Owner of Real Estate Escrow Company Indicted for Bank, Wire and Mail Fraud
Defendant Falsified Documents, Altered Checks and Embezzled Money from Trust Account
The owner of a now defunct real estate escrow firm was indicted last month by a federal grand jury on ten counts of bank fraud, and one count each of mail and wire fraud, announced U.S. Attorney Annette L. Hayes. LORI LYNN ANDREW, 48, of Cashmere, Washington, the owner of Hartman Escrow, Inc., was arrested and arraigned on the indictment August 3, 2017. The Washington State Department of Financial Institutions arranged for a receiver to take over the Tukwila, Washington escrow company in 2012 after finding evidence of fraud. ANDREW had her license to act as an escrow agent suspended in 2013 and her license has since been revoked.
According to the indictment, beginning in about January 2011, and continuing until July 2012, ANDREW used a variety of means to defraud financial institutions and individual home buyers and sellers who were involved in various real estate transactions. ANDREW made, or had others make, false settlement statements on the transactions listing false or inflated fees and charges to hide the fact that she was embezzling money. ANDREW forged signatures on various statements and created false invoices, statements and bills; she altered and deposited checks to her company account that should have gone to others; she took funds from her trust account and transferred them to her personal account for her own use. ANDREW used the money for casino payments, credit card bills and other personal expenses. ANDREW defrauded individual customers as well as Bank of America, Wells Fargo, Citi Bank, Chase and GMAC.
In all the indictment alleges ANDREW defrauded the financial institutions and other customers of approximately $2 million.
The charges contained in the indictment are only allegations. A person is presumed innocent unless and until he or she is proven guilty beyond a reasonable doubt in a court of law.
Each count of bank, mail or wire fraud is punishable by up to 30 years in prison and a fine of up to $1 million.

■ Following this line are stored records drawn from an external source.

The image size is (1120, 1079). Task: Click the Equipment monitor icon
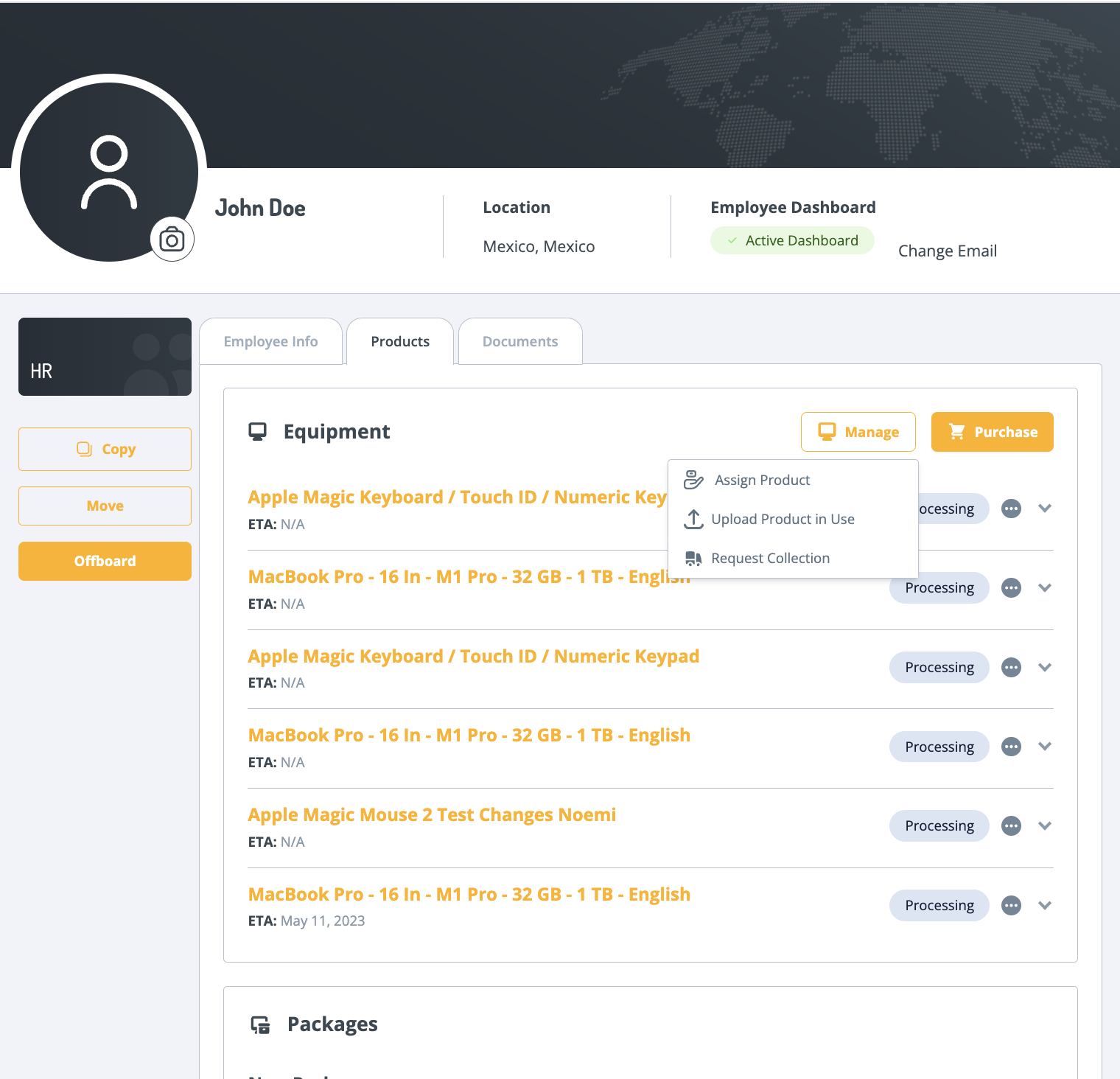pyautogui.click(x=257, y=432)
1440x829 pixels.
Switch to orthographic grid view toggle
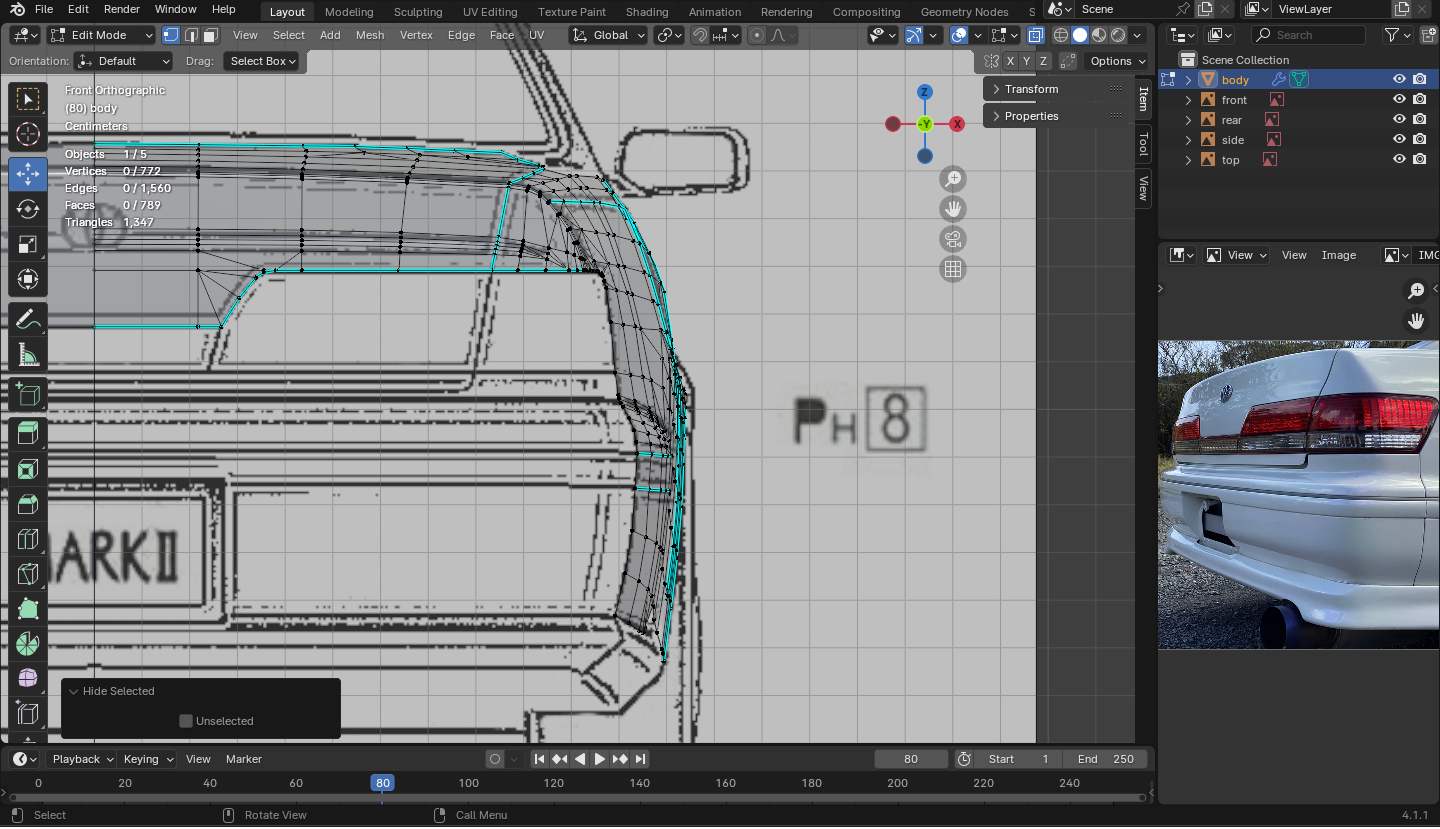point(953,269)
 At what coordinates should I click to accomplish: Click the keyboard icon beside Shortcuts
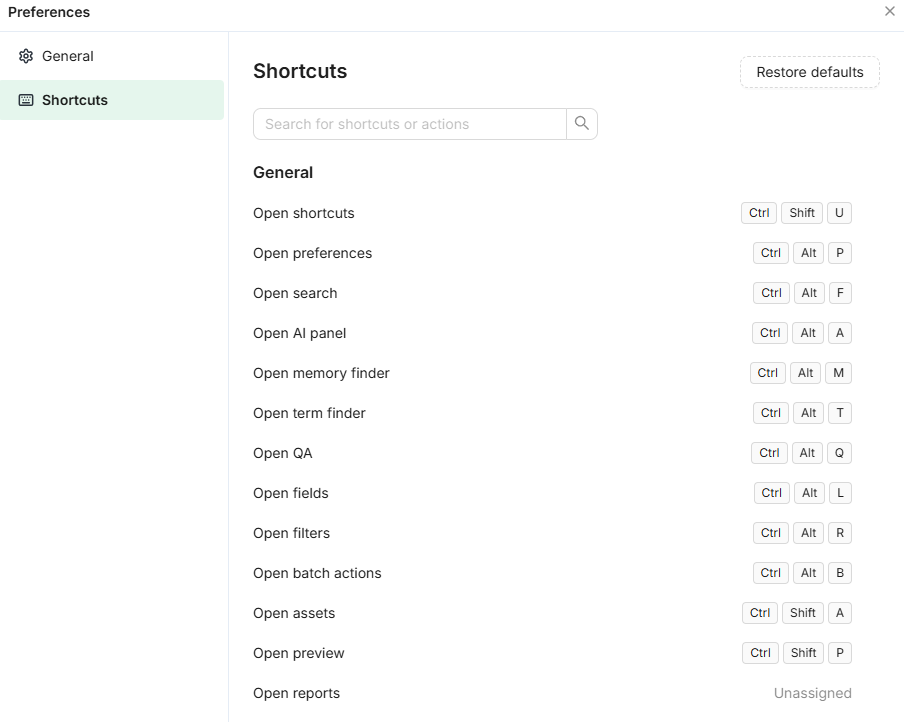coord(26,100)
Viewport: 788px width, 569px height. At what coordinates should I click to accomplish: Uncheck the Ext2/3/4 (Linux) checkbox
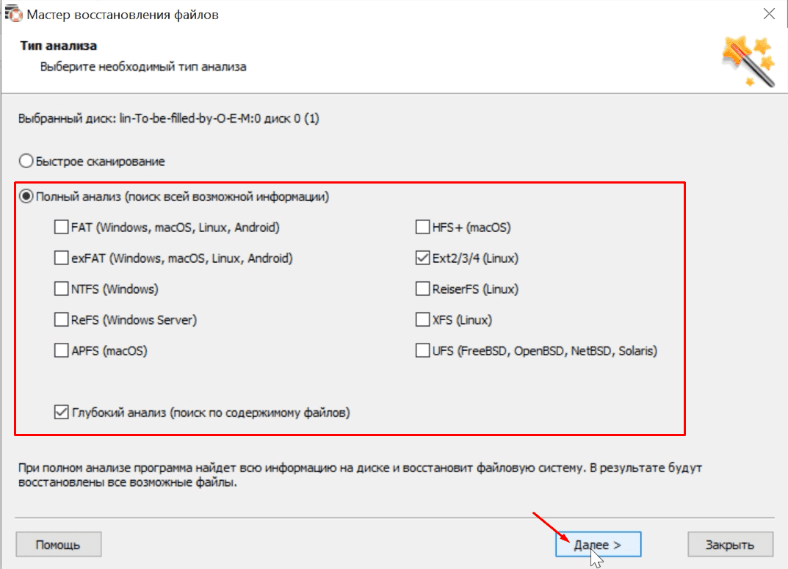click(x=423, y=259)
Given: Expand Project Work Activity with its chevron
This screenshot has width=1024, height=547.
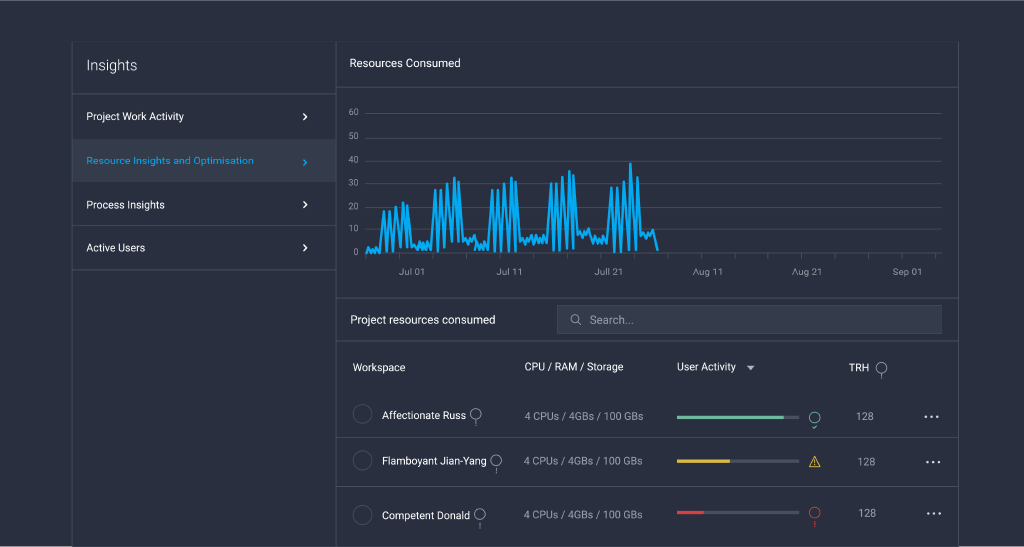Looking at the screenshot, I should (305, 117).
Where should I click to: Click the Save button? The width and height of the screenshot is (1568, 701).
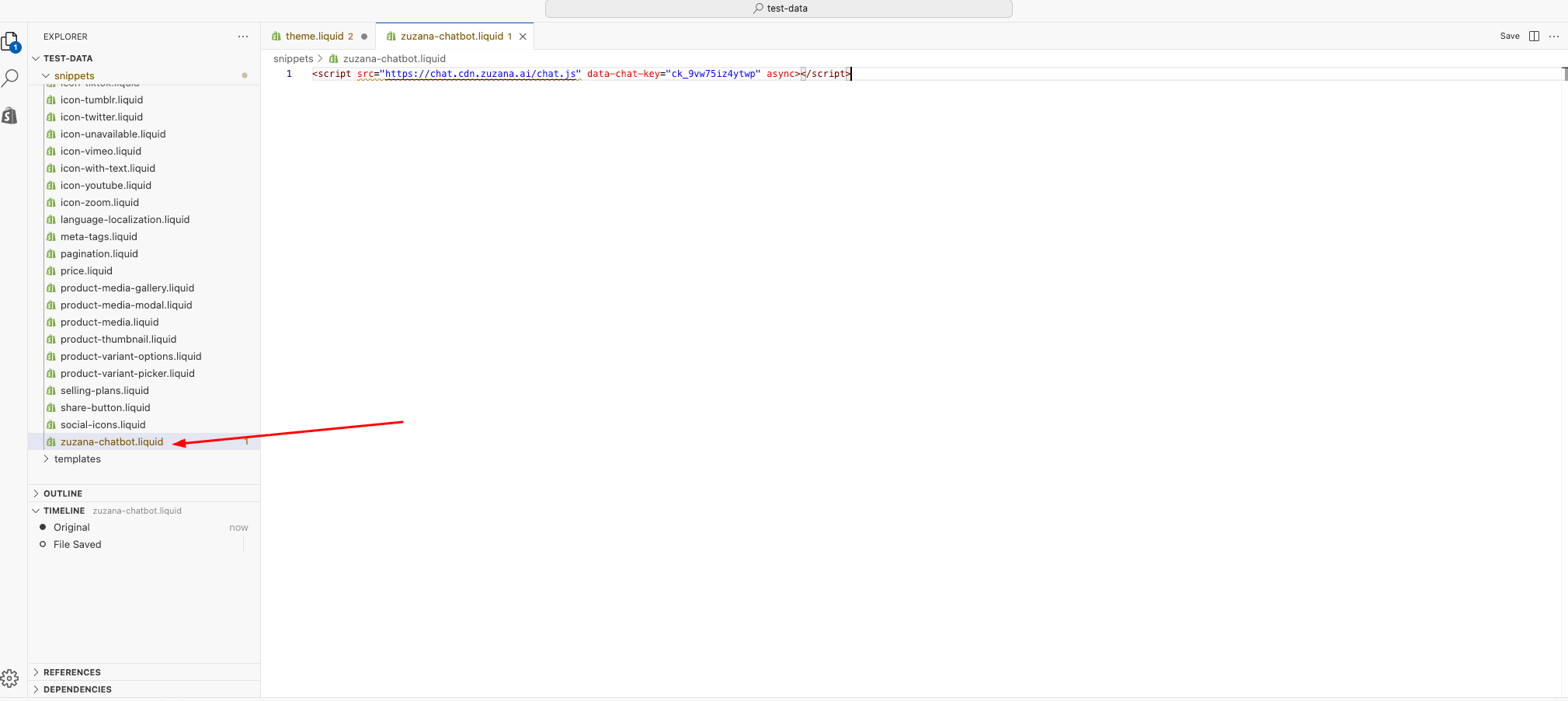[1510, 37]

The case was investigated by the Washington State Department of Financial Institutions, the FBI, the Postal Inspection Service (USPIS) and the Housing and Urban Development Office of Inspector General (HUD-OIG).
The case is being prosecuted by Special Assistant United States Attorney Hugo Torres and Assistant United States Attorney Norman Barbosa. Mr. Torres is a Senior King County Deputy Prosecutor specially designated to prosecute financial fraud cases in federal court.